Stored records
──────────

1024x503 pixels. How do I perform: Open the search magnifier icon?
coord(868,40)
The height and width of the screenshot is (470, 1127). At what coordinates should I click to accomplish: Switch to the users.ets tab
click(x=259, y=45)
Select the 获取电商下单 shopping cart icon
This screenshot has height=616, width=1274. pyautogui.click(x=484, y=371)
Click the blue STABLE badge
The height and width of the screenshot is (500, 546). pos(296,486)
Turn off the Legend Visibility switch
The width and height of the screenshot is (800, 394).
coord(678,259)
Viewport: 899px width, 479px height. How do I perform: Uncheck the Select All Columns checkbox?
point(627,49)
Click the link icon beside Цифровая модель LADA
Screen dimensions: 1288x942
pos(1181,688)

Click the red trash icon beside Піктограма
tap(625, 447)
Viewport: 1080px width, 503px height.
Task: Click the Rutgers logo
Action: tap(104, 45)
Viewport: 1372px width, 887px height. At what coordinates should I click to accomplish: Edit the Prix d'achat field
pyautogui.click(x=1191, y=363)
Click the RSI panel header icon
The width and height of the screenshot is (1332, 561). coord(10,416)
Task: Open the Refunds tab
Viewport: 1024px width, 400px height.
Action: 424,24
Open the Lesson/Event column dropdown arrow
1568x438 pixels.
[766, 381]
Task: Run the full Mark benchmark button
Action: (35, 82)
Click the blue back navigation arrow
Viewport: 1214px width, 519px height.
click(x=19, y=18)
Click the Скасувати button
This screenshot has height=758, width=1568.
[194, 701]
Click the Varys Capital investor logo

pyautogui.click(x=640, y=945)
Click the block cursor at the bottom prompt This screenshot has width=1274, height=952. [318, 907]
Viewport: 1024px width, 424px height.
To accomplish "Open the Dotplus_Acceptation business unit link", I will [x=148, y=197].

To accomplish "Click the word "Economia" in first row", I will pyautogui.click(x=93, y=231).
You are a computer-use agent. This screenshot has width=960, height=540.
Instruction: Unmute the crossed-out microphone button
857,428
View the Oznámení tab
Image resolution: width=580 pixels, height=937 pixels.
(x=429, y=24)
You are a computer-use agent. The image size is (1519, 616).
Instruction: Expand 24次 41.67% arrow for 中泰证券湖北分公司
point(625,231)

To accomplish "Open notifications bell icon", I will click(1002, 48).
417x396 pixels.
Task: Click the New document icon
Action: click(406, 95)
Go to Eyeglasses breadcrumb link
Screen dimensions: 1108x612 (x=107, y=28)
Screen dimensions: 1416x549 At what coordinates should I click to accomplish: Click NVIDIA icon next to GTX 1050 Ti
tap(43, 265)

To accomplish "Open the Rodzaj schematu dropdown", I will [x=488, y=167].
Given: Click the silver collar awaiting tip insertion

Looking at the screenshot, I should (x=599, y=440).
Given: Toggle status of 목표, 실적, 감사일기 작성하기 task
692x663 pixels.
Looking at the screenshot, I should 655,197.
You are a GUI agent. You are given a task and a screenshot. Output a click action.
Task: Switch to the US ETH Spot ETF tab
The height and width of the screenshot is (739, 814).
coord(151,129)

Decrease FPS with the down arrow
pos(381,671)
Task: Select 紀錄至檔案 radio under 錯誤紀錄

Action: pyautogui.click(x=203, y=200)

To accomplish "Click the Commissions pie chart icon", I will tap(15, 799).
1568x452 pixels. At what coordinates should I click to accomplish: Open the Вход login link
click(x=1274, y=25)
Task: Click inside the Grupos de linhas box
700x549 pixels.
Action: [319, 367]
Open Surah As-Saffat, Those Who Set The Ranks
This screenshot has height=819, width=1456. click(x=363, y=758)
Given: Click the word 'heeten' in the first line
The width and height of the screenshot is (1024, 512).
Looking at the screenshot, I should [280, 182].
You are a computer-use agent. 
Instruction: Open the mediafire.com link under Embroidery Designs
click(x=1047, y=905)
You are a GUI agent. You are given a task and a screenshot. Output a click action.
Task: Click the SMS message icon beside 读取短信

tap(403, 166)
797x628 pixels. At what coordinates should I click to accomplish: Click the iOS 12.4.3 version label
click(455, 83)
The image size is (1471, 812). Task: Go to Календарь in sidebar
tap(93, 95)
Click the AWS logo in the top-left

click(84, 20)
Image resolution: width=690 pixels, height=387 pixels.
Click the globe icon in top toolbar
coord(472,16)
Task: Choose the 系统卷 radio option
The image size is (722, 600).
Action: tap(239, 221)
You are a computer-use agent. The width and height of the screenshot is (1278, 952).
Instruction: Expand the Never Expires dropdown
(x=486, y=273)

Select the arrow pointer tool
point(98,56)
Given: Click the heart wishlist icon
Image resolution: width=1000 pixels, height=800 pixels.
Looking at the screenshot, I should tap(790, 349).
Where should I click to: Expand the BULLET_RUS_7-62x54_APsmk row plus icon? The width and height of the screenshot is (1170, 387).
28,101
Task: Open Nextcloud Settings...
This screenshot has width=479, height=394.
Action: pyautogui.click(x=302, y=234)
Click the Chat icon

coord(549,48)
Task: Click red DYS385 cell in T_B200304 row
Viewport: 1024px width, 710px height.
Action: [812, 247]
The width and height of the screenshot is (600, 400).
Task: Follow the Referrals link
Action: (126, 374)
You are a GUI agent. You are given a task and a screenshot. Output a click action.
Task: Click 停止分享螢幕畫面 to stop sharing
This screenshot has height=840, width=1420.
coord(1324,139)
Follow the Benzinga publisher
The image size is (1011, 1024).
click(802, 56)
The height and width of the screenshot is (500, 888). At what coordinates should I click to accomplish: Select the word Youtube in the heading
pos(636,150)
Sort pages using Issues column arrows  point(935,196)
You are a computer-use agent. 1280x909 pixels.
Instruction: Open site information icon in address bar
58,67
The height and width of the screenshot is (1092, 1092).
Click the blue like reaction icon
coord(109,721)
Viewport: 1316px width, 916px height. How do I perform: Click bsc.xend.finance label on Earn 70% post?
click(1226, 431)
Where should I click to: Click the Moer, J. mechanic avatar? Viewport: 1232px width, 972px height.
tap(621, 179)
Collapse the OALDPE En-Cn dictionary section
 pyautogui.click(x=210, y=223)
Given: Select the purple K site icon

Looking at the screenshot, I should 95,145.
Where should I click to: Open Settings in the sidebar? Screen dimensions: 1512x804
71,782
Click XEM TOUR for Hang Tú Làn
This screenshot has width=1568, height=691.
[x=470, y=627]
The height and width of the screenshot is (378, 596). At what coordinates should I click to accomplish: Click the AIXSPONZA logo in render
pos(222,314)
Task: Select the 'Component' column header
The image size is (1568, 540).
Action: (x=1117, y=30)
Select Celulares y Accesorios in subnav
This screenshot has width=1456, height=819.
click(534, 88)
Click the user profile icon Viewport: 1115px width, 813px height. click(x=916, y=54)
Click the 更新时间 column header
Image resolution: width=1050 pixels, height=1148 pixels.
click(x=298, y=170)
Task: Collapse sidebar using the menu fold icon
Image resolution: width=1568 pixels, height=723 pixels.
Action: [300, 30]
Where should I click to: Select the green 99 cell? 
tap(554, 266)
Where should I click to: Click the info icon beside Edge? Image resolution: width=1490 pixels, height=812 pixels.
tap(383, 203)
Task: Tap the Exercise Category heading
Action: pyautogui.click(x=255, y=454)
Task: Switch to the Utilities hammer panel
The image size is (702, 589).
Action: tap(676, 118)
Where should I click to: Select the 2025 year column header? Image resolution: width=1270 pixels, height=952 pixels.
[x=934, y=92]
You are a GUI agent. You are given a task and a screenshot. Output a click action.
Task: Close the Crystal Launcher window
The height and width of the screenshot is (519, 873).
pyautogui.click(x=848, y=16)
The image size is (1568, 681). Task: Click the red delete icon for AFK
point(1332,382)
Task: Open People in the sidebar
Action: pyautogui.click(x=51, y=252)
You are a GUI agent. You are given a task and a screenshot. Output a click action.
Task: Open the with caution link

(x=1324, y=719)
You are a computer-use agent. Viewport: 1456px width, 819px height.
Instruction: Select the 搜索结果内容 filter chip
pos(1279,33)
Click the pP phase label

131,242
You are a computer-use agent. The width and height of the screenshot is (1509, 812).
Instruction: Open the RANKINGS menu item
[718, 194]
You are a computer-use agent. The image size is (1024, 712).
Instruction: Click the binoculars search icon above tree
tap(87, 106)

──────────

Word for word, restate the entries from the first line to the line that has "Task: Open the Refunds tab", both included, and nothing else.

Solution to the problem
1024x503 pixels. How do I perform: Open the search magnifier icon?
coord(868,40)
The height and width of the screenshot is (470, 1127). At what coordinates should I click to accomplish: Switch to the users.ets tab
click(x=259, y=45)
Select the 获取电商下单 shopping cart icon
This screenshot has height=616, width=1274. pyautogui.click(x=484, y=371)
Click the blue STABLE badge
The height and width of the screenshot is (500, 546). pos(296,486)
Turn off the Legend Visibility switch
The width and height of the screenshot is (800, 394).
coord(678,259)
Viewport: 899px width, 479px height. How do I perform: Uncheck the Select All Columns checkbox?
point(627,49)
Click the link icon beside Цифровая модель LADA
Screen dimensions: 1288x942
pos(1181,688)

Click the red trash icon beside Піктограма
tap(625, 447)
Viewport: 1080px width, 503px height.
Task: Click the Rutgers logo
Action: tap(104, 45)
Viewport: 1372px width, 887px height. At what coordinates should I click to accomplish: Edit the Prix d'achat field
pyautogui.click(x=1191, y=363)
Click the RSI panel header icon
The width and height of the screenshot is (1332, 561). coord(10,416)
Task: Open the Refunds tab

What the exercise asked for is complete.